A principal transformação, segundo a análise do Fundo Monetário Internacional, reside na forma como as operações financeiras são processadas. Etapas que tradicionalmente ocorrem de maneira sequencial, como execução, compensação e liquidação, tendem a ser realizadas de forma simultânea dentro da mesma infraestrutura digital, guiadas por algoritmos e softwares, em vez de rotinas institucionais. Essa mudança representa uma migração potencial de parte do risco, deslocando-o dos balanços de bancos e fundos de investimento para empresas que operam os serviços e infraestruturas de mercado. Apesar da automação, o FMI enfatiza que funções críticas, como a calibração de modelos de risco e planos de continuidade de negócios, ainda dependerão da expertise humana e de instituições responsáveis capazes de intervir diante de falhas ou mudanças de cenário.
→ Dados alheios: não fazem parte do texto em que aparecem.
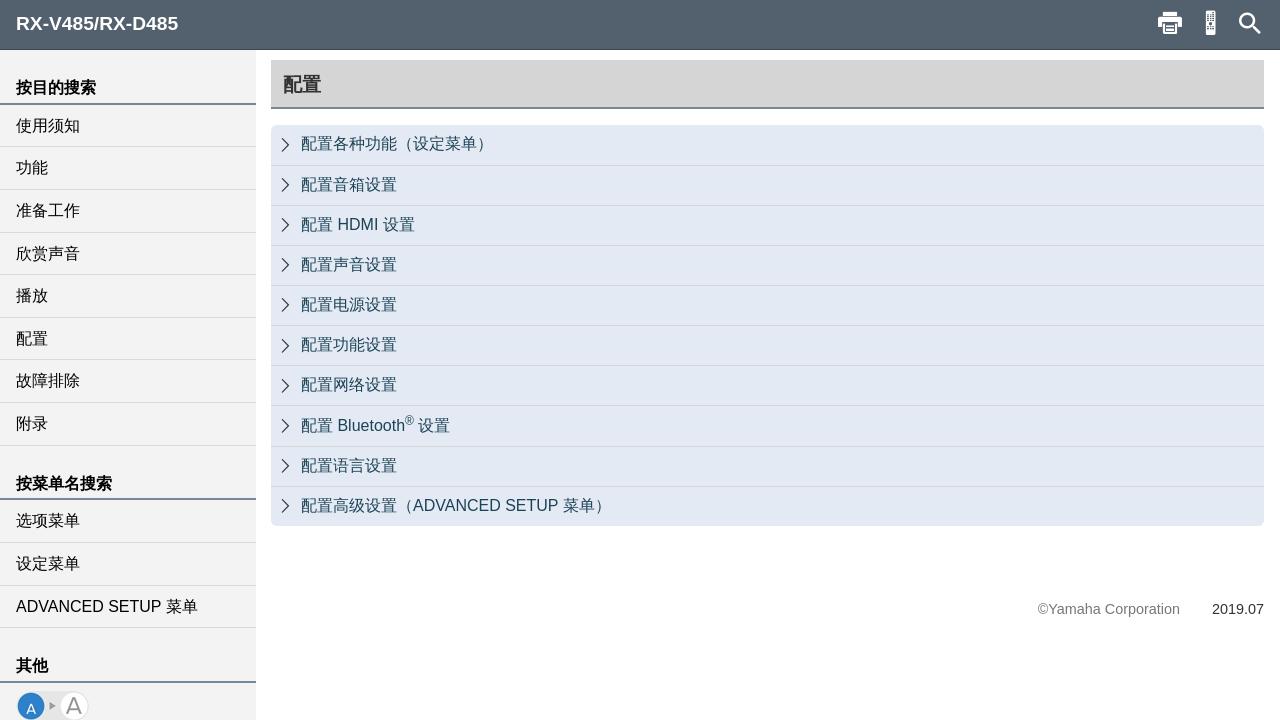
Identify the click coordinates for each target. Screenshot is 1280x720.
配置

Para economias emergentes e em desenvolvimento, como o Brasil e, por extensão, o estado de Rondônia, a tokenização pode oferecer vantagens consideráveis. O relatório sugere que pagamentos transfronteiriços mais ágeis e econômicos, um acesso ampliado a mercados financeiros e uma liquidação mais eficiente poderiam mitigar ineficiências históricas. Contudo, conforme o CNN Brasil, o FMI adverte que os riscos associados são igualmente relevantes. O estudo reforça que a tecnologia não eliminará os bancos, mas sim redefinirá seu papel na captação de recursos, na gestão de liquidez e na assunção de riscos.
O futuro e a escala das finanças tokenizadas, de acordo com a avaliação do Fundo, serão moldados por decisões de política pública. Questões cruciais incluem a definição do papel do dinheiro público e privado, o nível de interoperabilidade entre diferentes plataformas, a criação de marcos legais robustos, a governança do código subjacente e o desenvolvimento de mecanismos de suporte à liquidez. Para que a tokenização atinja seu potencial máximo, as infraestruturas precisam garantir confiabilidade operacional e custos de transação previsíveis, fatores essenciais para a confiança e a adesão em massa.